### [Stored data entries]

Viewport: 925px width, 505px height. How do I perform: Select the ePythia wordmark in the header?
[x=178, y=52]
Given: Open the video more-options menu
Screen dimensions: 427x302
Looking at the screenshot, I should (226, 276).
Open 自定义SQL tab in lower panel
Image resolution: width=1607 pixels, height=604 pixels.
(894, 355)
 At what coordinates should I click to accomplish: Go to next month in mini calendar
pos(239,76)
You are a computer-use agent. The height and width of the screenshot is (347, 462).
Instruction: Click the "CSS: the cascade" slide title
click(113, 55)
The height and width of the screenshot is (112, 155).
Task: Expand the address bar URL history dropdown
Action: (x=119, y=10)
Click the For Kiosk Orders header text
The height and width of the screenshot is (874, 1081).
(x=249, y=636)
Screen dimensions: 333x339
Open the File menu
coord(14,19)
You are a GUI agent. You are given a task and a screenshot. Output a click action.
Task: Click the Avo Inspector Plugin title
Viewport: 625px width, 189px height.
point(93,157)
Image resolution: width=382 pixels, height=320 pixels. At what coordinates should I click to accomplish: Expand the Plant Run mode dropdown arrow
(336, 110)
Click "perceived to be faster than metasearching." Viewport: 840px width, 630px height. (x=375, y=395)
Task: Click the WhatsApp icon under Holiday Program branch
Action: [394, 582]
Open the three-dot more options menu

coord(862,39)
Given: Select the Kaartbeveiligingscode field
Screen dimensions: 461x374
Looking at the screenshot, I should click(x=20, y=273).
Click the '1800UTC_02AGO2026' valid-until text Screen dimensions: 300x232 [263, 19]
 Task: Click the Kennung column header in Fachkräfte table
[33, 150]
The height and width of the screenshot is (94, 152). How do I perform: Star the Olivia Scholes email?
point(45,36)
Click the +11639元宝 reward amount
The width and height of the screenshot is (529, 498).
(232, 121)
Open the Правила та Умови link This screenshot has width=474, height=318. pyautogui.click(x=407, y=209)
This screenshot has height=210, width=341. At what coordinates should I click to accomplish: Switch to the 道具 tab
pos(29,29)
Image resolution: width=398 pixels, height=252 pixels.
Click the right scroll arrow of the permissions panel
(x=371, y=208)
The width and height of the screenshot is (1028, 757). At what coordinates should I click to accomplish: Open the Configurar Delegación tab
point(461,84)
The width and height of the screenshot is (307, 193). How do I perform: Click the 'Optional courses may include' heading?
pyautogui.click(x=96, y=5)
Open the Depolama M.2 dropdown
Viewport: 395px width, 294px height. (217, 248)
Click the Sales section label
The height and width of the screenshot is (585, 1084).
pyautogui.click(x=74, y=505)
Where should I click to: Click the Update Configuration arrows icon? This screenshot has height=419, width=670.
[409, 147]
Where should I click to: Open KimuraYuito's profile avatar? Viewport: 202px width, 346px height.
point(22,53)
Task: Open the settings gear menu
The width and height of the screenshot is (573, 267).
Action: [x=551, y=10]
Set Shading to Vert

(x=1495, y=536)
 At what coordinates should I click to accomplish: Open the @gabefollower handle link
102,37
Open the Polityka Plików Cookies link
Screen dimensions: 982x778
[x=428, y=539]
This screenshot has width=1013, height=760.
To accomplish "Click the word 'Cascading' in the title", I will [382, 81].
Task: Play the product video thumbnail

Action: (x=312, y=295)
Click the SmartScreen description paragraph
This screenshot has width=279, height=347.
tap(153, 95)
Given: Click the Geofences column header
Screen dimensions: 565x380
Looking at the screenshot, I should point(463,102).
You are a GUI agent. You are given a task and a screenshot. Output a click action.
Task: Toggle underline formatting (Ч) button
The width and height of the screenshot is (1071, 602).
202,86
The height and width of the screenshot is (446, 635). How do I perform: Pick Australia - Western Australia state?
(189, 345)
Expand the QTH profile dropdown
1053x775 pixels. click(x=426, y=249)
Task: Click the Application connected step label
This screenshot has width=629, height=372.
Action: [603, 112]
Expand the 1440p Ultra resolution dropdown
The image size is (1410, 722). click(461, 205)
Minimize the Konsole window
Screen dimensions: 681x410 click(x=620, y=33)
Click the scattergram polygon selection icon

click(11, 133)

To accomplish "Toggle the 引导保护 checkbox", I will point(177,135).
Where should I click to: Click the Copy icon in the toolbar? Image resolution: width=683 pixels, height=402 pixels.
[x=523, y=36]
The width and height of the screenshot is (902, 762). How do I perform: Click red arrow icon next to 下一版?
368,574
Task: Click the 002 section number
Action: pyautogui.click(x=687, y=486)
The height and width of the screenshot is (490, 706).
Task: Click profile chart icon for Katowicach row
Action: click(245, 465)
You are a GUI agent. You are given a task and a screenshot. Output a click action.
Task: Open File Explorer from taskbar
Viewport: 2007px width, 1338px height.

### [Task goal]
The records above must be repeated exactly, in their entirety.

### [Response to the exercise]
Viewport: 925px width, 505px height. How do I perform: Select the ePythia wordmark in the header?
[x=178, y=52]
Given: Open the video more-options menu
Screen dimensions: 427x302
Looking at the screenshot, I should (226, 276).
Open 自定义SQL tab in lower panel
Image resolution: width=1607 pixels, height=604 pixels.
(894, 355)
 At what coordinates should I click to accomplish: Go to next month in mini calendar
pos(239,76)
You are a computer-use agent. The height and width of the screenshot is (347, 462).
Instruction: Click the "CSS: the cascade" slide title
click(113, 55)
The height and width of the screenshot is (112, 155).
Task: Expand the address bar URL history dropdown
Action: (x=119, y=10)
Click the For Kiosk Orders header text
The height and width of the screenshot is (874, 1081).
(x=249, y=636)
Screen dimensions: 333x339
Open the File menu
coord(14,19)
You are a GUI agent. You are given a task and a screenshot. Output a click action.
Task: Click the Avo Inspector Plugin title
Viewport: 625px width, 189px height.
point(93,157)
Image resolution: width=382 pixels, height=320 pixels. At what coordinates should I click to accomplish: Expand the Plant Run mode dropdown arrow
(336, 110)
Click "perceived to be faster than metasearching." Viewport: 840px width, 630px height. (x=375, y=395)
Task: Click the WhatsApp icon under Holiday Program branch
Action: [394, 582]
Open the three-dot more options menu

coord(862,39)
Given: Select the Kaartbeveiligingscode field
Screen dimensions: 461x374
Looking at the screenshot, I should click(x=20, y=273).
Click the '1800UTC_02AGO2026' valid-until text Screen dimensions: 300x232 [263, 19]
 Task: Click the Kennung column header in Fachkräfte table
[33, 150]
The height and width of the screenshot is (94, 152). How do I perform: Star the Olivia Scholes email?
point(45,36)
Click the +11639元宝 reward amount
The width and height of the screenshot is (529, 498).
(232, 121)
Open the Правила та Умови link This screenshot has width=474, height=318. pyautogui.click(x=407, y=209)
This screenshot has height=210, width=341. At what coordinates should I click to accomplish: Switch to the 道具 tab
pos(29,29)
Image resolution: width=398 pixels, height=252 pixels.
Click the right scroll arrow of the permissions panel
(x=371, y=208)
The width and height of the screenshot is (1028, 757). At what coordinates should I click to accomplish: Open the Configurar Delegación tab
point(461,84)
The width and height of the screenshot is (307, 193). How do I perform: Click the 'Optional courses may include' heading?
pyautogui.click(x=96, y=5)
Open the Depolama M.2 dropdown
Viewport: 395px width, 294px height. (217, 248)
Click the Sales section label
The height and width of the screenshot is (585, 1084).
pyautogui.click(x=74, y=505)
Where should I click to: Click the Update Configuration arrows icon? This screenshot has height=419, width=670.
[409, 147]
Where should I click to: Open KimuraYuito's profile avatar? Viewport: 202px width, 346px height.
point(22,53)
Task: Open the settings gear menu
The width and height of the screenshot is (573, 267).
Action: [x=551, y=10]
Set Shading to Vert

(x=1495, y=536)
 At what coordinates should I click to accomplish: Open the @gabefollower handle link
102,37
Open the Polityka Plików Cookies link
Screen dimensions: 982x778
[x=428, y=539]
This screenshot has width=1013, height=760.
To accomplish "Click the word 'Cascading' in the title", I will [382, 81].
Task: Play the product video thumbnail

Action: (x=312, y=295)
Click the SmartScreen description paragraph
This screenshot has width=279, height=347.
tap(153, 95)
Given: Click the Geofences column header
Screen dimensions: 565x380
Looking at the screenshot, I should point(463,102).
You are a GUI agent. You are given a task and a screenshot. Output a click action.
Task: Toggle underline formatting (Ч) button
The width and height of the screenshot is (1071, 602).
202,86
The height and width of the screenshot is (446, 635). How do I perform: Pick Australia - Western Australia state?
(189, 345)
Expand the QTH profile dropdown
1053x775 pixels. click(x=426, y=249)
Task: Click the Application connected step label
This screenshot has width=629, height=372.
Action: [603, 112]
Expand the 1440p Ultra resolution dropdown
The image size is (1410, 722). click(461, 205)
Minimize the Konsole window
Screen dimensions: 681x410 click(x=620, y=33)
Click the scattergram polygon selection icon

click(11, 133)

To accomplish "Toggle the 引导保护 checkbox", I will point(177,135).
Where should I click to: Click the Copy icon in the toolbar? Image resolution: width=683 pixels, height=402 pixels.
[x=523, y=36]
The width and height of the screenshot is (902, 762). How do I perform: Click red arrow icon next to 下一版?
368,574
Task: Click the 002 section number
Action: pyautogui.click(x=687, y=486)
The height and width of the screenshot is (490, 706).
Task: Click profile chart icon for Katowicach row
Action: click(245, 465)
You are a GUI agent. You are given a task and a screenshot. Output a click action.
Task: Open File Explorer from taskbar
Viewport: 2007px width, 1338px height.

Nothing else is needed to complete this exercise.